Pixel coordinate grounding data
*****

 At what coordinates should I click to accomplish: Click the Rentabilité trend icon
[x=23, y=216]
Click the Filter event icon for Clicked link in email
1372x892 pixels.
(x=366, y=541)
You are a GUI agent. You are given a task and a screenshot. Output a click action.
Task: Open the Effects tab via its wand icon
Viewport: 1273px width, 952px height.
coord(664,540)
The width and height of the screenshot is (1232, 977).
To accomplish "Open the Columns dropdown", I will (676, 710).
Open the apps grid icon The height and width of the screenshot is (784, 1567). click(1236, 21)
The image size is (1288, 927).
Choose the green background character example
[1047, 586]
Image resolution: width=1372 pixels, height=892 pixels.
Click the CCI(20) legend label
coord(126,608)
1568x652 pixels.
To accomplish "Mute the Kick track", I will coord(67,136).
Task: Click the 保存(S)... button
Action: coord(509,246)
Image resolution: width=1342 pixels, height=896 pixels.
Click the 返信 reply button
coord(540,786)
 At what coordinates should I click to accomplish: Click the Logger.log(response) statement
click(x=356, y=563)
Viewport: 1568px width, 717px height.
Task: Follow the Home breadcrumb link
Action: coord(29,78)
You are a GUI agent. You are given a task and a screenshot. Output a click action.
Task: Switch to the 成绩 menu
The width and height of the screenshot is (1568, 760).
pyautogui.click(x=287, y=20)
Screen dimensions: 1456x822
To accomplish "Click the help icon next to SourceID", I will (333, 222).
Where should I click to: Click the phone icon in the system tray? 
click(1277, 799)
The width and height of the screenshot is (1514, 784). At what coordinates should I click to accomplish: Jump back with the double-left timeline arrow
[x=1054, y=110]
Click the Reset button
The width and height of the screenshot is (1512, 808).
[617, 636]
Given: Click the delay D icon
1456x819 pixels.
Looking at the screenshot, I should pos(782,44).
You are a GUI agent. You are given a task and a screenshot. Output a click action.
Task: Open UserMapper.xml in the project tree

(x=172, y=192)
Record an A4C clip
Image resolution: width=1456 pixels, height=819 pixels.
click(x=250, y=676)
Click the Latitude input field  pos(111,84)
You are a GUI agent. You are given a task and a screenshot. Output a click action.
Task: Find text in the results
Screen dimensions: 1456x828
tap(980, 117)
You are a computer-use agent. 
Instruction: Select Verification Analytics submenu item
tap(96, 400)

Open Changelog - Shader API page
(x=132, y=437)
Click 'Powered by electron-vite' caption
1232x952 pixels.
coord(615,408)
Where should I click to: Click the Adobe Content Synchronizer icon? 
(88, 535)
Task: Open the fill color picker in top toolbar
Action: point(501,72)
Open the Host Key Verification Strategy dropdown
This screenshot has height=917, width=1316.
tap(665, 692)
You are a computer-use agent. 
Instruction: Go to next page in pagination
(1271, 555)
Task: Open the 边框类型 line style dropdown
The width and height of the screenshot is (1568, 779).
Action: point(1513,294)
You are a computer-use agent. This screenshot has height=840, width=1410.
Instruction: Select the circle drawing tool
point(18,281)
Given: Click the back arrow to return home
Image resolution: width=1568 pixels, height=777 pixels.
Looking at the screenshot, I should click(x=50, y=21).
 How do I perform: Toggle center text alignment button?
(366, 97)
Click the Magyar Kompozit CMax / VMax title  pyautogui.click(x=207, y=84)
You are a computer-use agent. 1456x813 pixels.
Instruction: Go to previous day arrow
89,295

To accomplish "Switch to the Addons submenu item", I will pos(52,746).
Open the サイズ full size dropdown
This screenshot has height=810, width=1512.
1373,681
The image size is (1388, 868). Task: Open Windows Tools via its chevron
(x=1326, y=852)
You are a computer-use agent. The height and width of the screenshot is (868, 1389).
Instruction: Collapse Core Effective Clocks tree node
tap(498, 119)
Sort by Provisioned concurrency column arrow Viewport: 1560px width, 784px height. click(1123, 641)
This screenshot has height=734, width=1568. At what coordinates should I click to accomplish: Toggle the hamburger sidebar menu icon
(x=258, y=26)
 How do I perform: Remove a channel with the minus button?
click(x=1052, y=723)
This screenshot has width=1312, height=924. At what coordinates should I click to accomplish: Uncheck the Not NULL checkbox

*****

▶ **What to work on**
Output exactly the leading lines of the data, up to and including the line marked by "Open the apps".

▶ **Response area**
 At what coordinates should I click to accomplish: Click the Rentabilité trend icon
[x=23, y=216]
Click the Filter event icon for Clicked link in email
1372x892 pixels.
(x=366, y=541)
You are a GUI agent. You are given a task and a screenshot. Output a click action.
Task: Open the Effects tab via its wand icon
Viewport: 1273px width, 952px height.
coord(664,540)
The width and height of the screenshot is (1232, 977).
To accomplish "Open the Columns dropdown", I will (676, 710).
Open the apps grid icon The height and width of the screenshot is (784, 1567). click(1236, 21)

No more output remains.